• [EXTRAIT PROPOSÉ]:

------------------------

Le vaccin sec de l’Académie de Médecine de Paris, préparé par Camus, est obtenu par mélange d’une partie de pulpe et de trois parties de solution de gomme arabique à 10%. Ce mélange est ensuite soumis à la dessiccation.

Le vaccin sec préparé selon le procédé d’Otten, en Indonésie, est obtenu par dessiccation de la pulpe glycérinée (diluée du 1/3 au 1/10ème dans la glycérine) provenant d’un buffle. Cet animal, plus facile à manier qu’un bœuf du même poids, a une peau mince et sensible au virus vaccinal. Un seul buffle fournit la même quantité de pulpe brute que 8 à 12 génisses, ce qui en fait le vaccinifère de choix en Indonésie. La pulpe fraîchement recueillie est broyée le jour même dans le broyeur Chalybäus. La masse obtenue est placée en couche très mince sur des plaques de verre ou des demi-boîtes de Petri. La dessiccation s’opère dans le vide, sur l’acide sulfurique, à la température du laboratoire (20 degrés environ). 24 heures après, on récupère, par raclage, la substance sèche obtenue et on la pulvérise au mortier. Selon le docteur W.A.Collier, « Pour 100g de pulpe brute, on obtient après dessiccation environ 20g de poudre sèche ». Le vaccin sec est ensuite placé, à l’aide d’in entonnoir, dans des ampoules sphériques en verre au plomb et terminées par un long col de 15cm. Ces ampoules remplies sont reliées à un appareil à faire le vide et on procède à leur fermeture par fusion du col. On recouvre ensuite l’extrémité fondue d’une capsule de laque afin de protéger la pointe des divers chocs pouvant avoir lieu au cours du transport. Les ampoules sont conservées dans des emballages de carton à la température ambiante.

------------------------

• [DONNÉES FOURNIES]:
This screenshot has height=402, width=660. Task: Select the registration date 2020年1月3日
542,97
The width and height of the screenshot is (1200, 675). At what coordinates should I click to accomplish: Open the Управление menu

------------------------

• [TRAVAIL DEMANDÉ]:
A) Résumez en deux phrases le texte sur le vaccin sec.
B) Dressez la liste complète des appareils et récipients que le texte sur le vaccin sec mentionne pour le procédé d’Otten.
C) Poursuivez le texte sur le vaccin sec après sa dernière phrase.

• [CORRIGÉ PAR NUMÉRO]:
A) Le vaccin sec de l’Académie de Médecine de Paris, préparé par Camus, s’obtient par la dessiccation d’un mélange d’une partie de pulpe et de trois parties de solution de gomme arabique à 10 %. Selon le procédé d’Otten, en Indonésie, on dessèche dans le vide la pulpe glycérinée prélevée sur un buffle, puis on la pulvérise et on la répartit dans des ampoules en verre au plomb, fermées par fusion du col, protégées par une capsule de laque et conservées à température ambiante.

B)
- le broyeur Chalybäus
- les plaques de verre
- les demi-boîtes de Petri
- le mortier
- l’entonnoir
- les ampoules sphériques en verre au plomb
- l’appareil à faire le vide
- les emballages de carton

C)
 »’Vaccin sec obtenu par la technique de lyophilisation »’

Les vaccins secs peuvent donc être utilisés dans les pays chauds et permet ainsi de contrer le problème de la chaîne du froid pour la conservation du vaccin. De plus, leur emploi peut même présenter des avantages dans les pays non tropicaux car il n’est pas nécessaire, comme c’est le cas pour les vaccins glycérinés, de remplacer constamment les vaccins devenus inefficaces par des nouveaux. Le procédé de lyophilisation ou cryodessiccation (dessiccation d’un produit préalablement surgelé par sublimation), inventé en 1906 à Paris par Arsène d’Arsonval et son confrère F.Bordas, permet d’améliorer la préparation du vaccin sec. Ainsi, en 1917, André Fasquelle, élève de Vaillard au Val de Grâce puis successeur de Chambon à l’institut de la vaccine à Paris, et Lucien Camus mettent alors au point la dessiccation (réalisée dans le vide à basse température) sous congélation du virus vaccinal. C’est un progrès considérable : le vaccin est sec, thermostable et susceptible d’être transporté dans un tube scellé en tous lieux en conservant son activité. On obtient ainsi un vaccin sec lyophilisé qui supplante alors le vaccin glycériné.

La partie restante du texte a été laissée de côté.